KUTIPAN TERPILIH

+ + +

Opini  

Haidar Alwi: Arahan Tegas Presiden, Bahaya Anarkisme, dan Ketajaman Membaca Polah Anggota Dewan serta Para Menteri

R. Haidar Alwi, pendiri Haidar Alwi Care dan Haidar Alwi Institute, menilai arahan Presiden Prabowo Subianto kepada Panglima TNI dan Kapolri pada 30 Agustus 2025 sebagai pesan penting bagi bangsa. Instruksi itu bukan sekadar teknis pengamanan, melainkan sinyal bahwa negara menjaga keseimbangan: aspirasi rakyat tetap dijamin, tetapi anarkisme tidak boleh dibiarkan.

*“Aspirasi rakyat memang sah dan wajib dijaga, tetapi anarkisme hanya akan merusak keadilan dan melukai bangsa sendiri. Negara tidak boleh membiarkan kebebasan yang mulia berubah menjadi amarah yang membabi buta. Dalam konteks inilah arahan Presiden harus dibaca sebagai upaya menjaga rakyat sekaligus menjaga marwah demokrasi,”* kata Haidar Alwi.

*Arahan Presiden dan Pesannya bagi Demokrasi.*

Arahan Presiden agar TNI Polri bertindak tegas lahir dari situasi sosial yang memanas. Rakyat turun ke jalan membawa aspirasi, namun sebagian aksi berakhir ricuh. Negara tidak bisa membiarkan kekacauan, tapi juga tidak boleh menutup ruang demokrasi.

+ + +

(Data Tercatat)
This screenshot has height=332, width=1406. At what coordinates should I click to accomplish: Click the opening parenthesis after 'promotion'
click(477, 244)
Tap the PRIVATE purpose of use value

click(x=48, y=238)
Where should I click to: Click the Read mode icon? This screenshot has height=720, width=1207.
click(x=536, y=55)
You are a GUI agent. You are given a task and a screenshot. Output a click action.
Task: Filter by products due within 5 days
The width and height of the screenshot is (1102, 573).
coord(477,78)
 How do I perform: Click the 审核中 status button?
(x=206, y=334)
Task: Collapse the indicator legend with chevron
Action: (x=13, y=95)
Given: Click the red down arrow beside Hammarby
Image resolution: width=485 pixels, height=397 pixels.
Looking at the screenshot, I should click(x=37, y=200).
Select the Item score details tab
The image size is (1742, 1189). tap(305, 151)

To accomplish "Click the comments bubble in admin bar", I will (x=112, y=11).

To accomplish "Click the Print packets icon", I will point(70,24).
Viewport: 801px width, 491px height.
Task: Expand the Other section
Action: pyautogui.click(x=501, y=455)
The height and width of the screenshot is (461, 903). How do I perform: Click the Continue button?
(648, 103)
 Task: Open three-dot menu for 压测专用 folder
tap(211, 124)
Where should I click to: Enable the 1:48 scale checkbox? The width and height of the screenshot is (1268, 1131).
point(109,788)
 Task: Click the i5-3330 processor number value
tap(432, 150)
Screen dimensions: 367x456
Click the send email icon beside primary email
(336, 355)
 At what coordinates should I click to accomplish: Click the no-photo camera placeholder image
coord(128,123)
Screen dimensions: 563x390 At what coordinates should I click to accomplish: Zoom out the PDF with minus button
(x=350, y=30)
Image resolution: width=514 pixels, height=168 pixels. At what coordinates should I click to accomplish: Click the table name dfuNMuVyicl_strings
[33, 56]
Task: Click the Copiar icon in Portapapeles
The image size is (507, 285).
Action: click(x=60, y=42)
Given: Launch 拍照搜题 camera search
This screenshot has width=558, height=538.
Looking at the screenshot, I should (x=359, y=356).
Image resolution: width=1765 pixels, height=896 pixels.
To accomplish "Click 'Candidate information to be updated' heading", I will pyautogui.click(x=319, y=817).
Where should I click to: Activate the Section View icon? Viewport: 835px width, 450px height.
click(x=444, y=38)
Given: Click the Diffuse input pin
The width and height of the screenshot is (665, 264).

+ + +

PERMINTAAN TUGAS A
Ubah paragraf dalam kutipan terpilih yang diawali "Arahan Presiden agar TNI Polri" menjadi daftar poin singkat tanpa menghilangkan fakta utamanya.
PERMINTAAN TUGAS B
Teruskan opini tentang arahan tegas Presiden dan bahaya anarkisme, dimulai tepat setelah kalimat terakhir yang tampil.

JAWABAN A
- Arahan Presiden agar TNI Polri bertindak tegas lahir dari situasi sosial yang memanas.
- Rakyat turun ke jalan membawa aspirasi, tetapi sebagian aksi berakhir ricuh.
- Negara tidak bisa membiarkan kekacauan, tetapi juga tidak boleh menutup ruang demokrasi.

JAWABAN B
*“Negara kuat bukan berarti menakutkan rakyatnya, melainkan membuat rakyat merasa aman dalam menyampaikan aspirasi. Ketika rakyat merasa aman, maka demokrasi berdiri tegak. Ketika rakyat merasa takut, maka yang tumbuh hanyalah kecurigaan. Oleh karena itu, ketegasan Presiden harus dipahami bukan sebagai ancaman, melainkan sebagai pelindung bagi semua,”* jelas Haidar Alwi.

Pesan Presiden ini sejatinya bukan ancaman kepada rakyat, tetapi peringatan agar demokrasi tidak diperalat menjadi kekerasan. Namun, ketegasan itu harus diterjemahkan dengan cara yang manusiawi. Aparat tidak boleh menjadi musuh, melainkan pelindung. Profesionalisme dan proporsionalitas tindakan justru memperkuat kepercayaan rakyat bahwa negara hadir di sisi mereka.

Arahan ini muncul karena situasi di lapangan telah memperlihatkan bahaya anarkisme yang nyata.

*Ketika Aspirasi Bergeser Menjadi Anarkisme.*

Tuntutan rakyat awalnya soal keadilan dan kesejahteraan. Namun tragedi yang menimpa rakyat kecil memicu amarah yang meluap, lalu aksi berubah menjadi perusakan dan penjarahan. Gedung DPRD dibakar, rumah pejabat dijarah, dan fokus perjuangan bergeser.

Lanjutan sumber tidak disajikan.